2014-10-31 Thread Kamal Banga
You can also use PairRDDFunctions' saveAsNewAPIHadoopFile that takes an
OutputFormat class.
So you will have to write a custom OutputFormat class that extends
OutputFormat. In this class, you will have to implement a getRecordWriter
which returns a custom RecordWriter.
So you will also have to write a custom RecordWriter which extends
RecordWriter which will have a write method that actually writes to the DB.

On Fri, Oct 31, 2014 at 11:25 AM, Yanbo Liang yanboha...@gmail.com wrote:

 AFAIK, you can read data from DB with JdbcRDD, but there is no interface
 for writing to DB.
 JdbcRDD has some restrict such as  SQL must with where clause.
 For writing to DB, you can use mapPartitions or foreachPartition to
 implement.
 You can refer this example:

 http://stackoverflow.com/questions/24916852/how-can-i-connect-to-a-postgresql-database-into-apache-spark-using-scala

 2014-10-30 23:01 GMT+08:00 Asaf Lahav asaf.la...@gmail.com:

 Hi Ladies and Gents,
 I would like to know what are the options I have if I would like to
 leverage Spark code I already have written to use a DB (Vertica) as its
 store/datasource.
 The data is of tabular nature. So any relational DB can essentially be
 used.

 Do I need to develop a context? If yes, how? where can I get a good
 example?


 Thank you,
 Asaf





Re: Using a Database to persist and load data from

2014-10-31 Thread Sonal Goyal
I think you can try to use the Hadoop DBOutputFormat

Best Regards,
Sonal
Nube Technologies http://www.nubetech.co

http://in.linkedin.com/in/sonalgoyal



On Fri, Oct 31, 2014 at 1:00 PM, Kamal Banga ka...@sigmoidanalytics.com
wrote:

 You can also use PairRDDFunctions' saveAsNewAPIHadoopFile that takes an
 OutputFormat class.
 So you will have to write a custom OutputFormat class that extends
 OutputFormat. In this class, you will have to implement a getRecordWriter
 which returns a custom RecordWriter.
 So you will also have to write a custom RecordWriter which extends
 RecordWriter which will have a write method that actually writes to the DB.

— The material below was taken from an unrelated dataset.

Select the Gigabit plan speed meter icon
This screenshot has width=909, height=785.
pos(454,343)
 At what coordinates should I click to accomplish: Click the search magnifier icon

 On Fri, Oct 31, 2014 at 11:25 AM, Yanbo Liang yanboha...@gmail.com
 wrote:

 AFAIK, you can read data from DB with JdbcRDD, but there is no interface
 for writing to DB.
 JdbcRDD has some restrict such as  SQL must with where clause.
 For writing to DB, you can use mapPartitions or foreachPartition to
 implement.
 You can refer this example:

 http://stackoverflow.com/questions/24916852/how-can-i-connect-to-a-postgresql-database-into-apache-spark-using-scala

 2014-10-30 23:01 GMT+08:00 Asaf Lahav asaf.la...@gmail.com:

 Hi Ladies and Gents,
 I would like to know what are the options I have if I would like to
 leverage Spark code I already have written to use a DB (Vertica) as its
 store/datasource.
 The data is of tabular nature. So any relational DB can essentially be
 used.

 Do I need to develop a context? If yes, how? where can I get a good
 example?


 Thank you,
 Asaf






Using a Database to persist and load data from

2014-10-30 Thread Asaf Lahav
Hi Ladies and Gents,
I would like to know what are the options I have if I would like to
leverage Spark code I already have written to use a DB (Vertica) as its
store/datasource.
The data is of tabular nature. So any relational DB can essentially be used.

Do I need to develop a context? If yes, how? where can I get a good example?


Thank you,
Asaf


Re: Using a Database to persist and load data from

2014-10-30 Thread Yanbo Liang
AFAIK, you can read data from DB with JdbcRDD, but there is no interface
for writing to DB.
JdbcRDD has some restrict such as  SQL must with where clause.
For writing to DB, you can use mapPartitions or foreachPartition to
implement.
You can refer this example:
http://stackoverflow.com/questions/24916852/how-can-i-connect-to-a-postgresql-database-into-apache-spark-using-scala

2014-10-30 23:01 GMT+08:00 Asaf Lahav asaf.la...@gmail.com:

 Hi Ladies and Gents,
 I would like to know what are the options I have if I would like to
 leverage Spark code I already have written to use a DB (Vertica) as its
 store/datasource.
 The data is of tabular nature. So any relational DB can essentially be
 used.

 Do I need to develop a context? If yes, how? where can I get a good
 example?


 Thank you,
 Asaf